In this blog post, we will present different options to backup/restore Kubernetes clusters running on vSphere with Velero and we will use S3 API based Object Store.

NOTE: All the files used in this article can be found on https://github.com/mcelep/blog/tree/master/velero-1

You need a S3 API compatible object storage to use Velero. If you have already have a AWS(Amazon Web services) account, you can use a S3 bucket from your AWS account or if you want to just ‘kick the tires’, you can deploy an open-source alternative such as MinIO on your Kubernetes cluster.

Other than a Kubernetes cluster access, you also need the following tools:

Velero is based on plugin design pattern and depending on what cloud your kubernetes runs on and what Object Store you use, right plugins need to be installed and configured.

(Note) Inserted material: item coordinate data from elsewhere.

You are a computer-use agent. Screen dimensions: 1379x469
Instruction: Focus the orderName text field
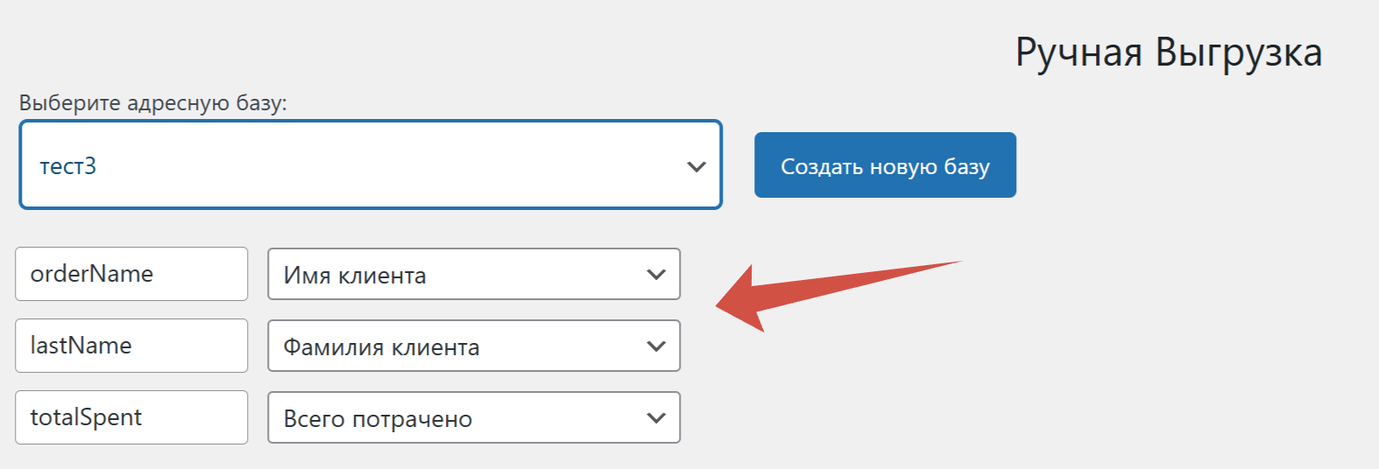click(131, 274)
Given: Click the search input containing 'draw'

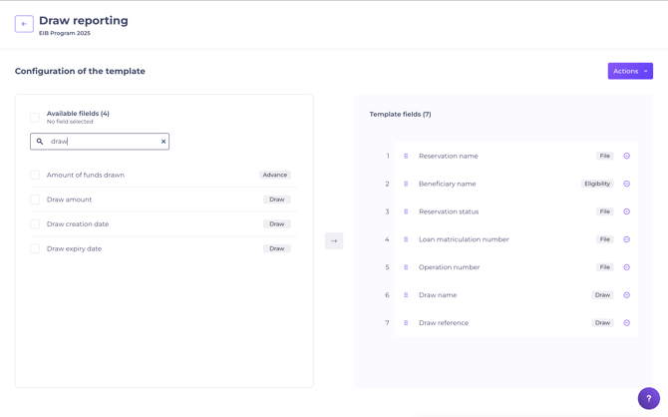Looking at the screenshot, I should [100, 142].
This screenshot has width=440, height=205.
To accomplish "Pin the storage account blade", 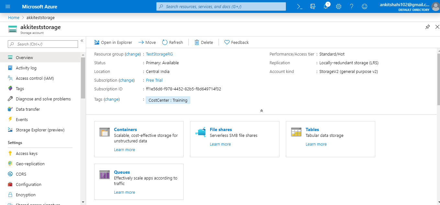I will coord(428,27).
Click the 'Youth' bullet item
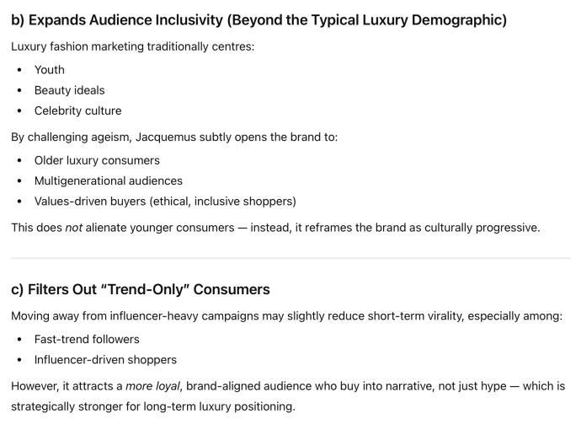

In Velero terminology, this cloud plugins are called providers, you can see the list of plugins and their supported features here.

We will focus on a couple of different provider combinations in this blog post. The Object Store we will use will always be S3 based as it’s the most common solution out there and we will use the AWS plugin for Object Store. For snapshotting volumes, we will talk about the following options:

  1. Restic: Restic is a popular open-source tool and because is not tied to a specific storage platform, it gives you some flexilibity to migrate data between different cloud providers. It has some limitations too though which you can read here
  2. vSphere plugin: vSphere has its own volume snapshot plugin: velero-plugin-for-vsphere. This plugin backups kubernetes persistent volumes to a S3 bucket.
  3. CSI VolumeSnapshots: Container Storage Interface (CSI) has been promoted to GA in the Kubernetes v1.13 release and features that rely on CSI are being added to Kubernetes. One such feature is called Volume Snaphots and this feature has been in beta state as of Kubernetes v1.17. In order to use this plugin, you have to make sure that CSI is configured correctly for storage provider of your kubernetes cluster e.g. if you use TKGI(Tanzu Kubernetes Grid Integrate), you can follow the steps explained here. As of 18.11.2020 CSI Volume Snapshots is not supported by vsphere-csi-driver; here is a relevant issue.

In this section, we will create a step-by-step tutorial to:

  • Install Velero with Restic enabled
  • Create a test application with a Persistent Volume
  • Create a backup of the application
  • Delete the application
  • Restore the application from the backup

We will install velero server side components into a namespace called velero, let’s create a new namespace:

kubectl create ns velero

Add your s3 Bucket access credential to creds.txt file. Replace the placeholders <aws_access_key_id> and <aws_secret_access_key> with actual values and create a new K8S secret with the content of the file:

kubectl -n velero create secret generic cloud-credentials --from-file=cloud=creds.txt

We need to opt-in for Restic installation in values.yaml with deployRestic: true and enable privileged mode to access Hostpath by using the following parameters: restic.podVolumePath and restic.privileged.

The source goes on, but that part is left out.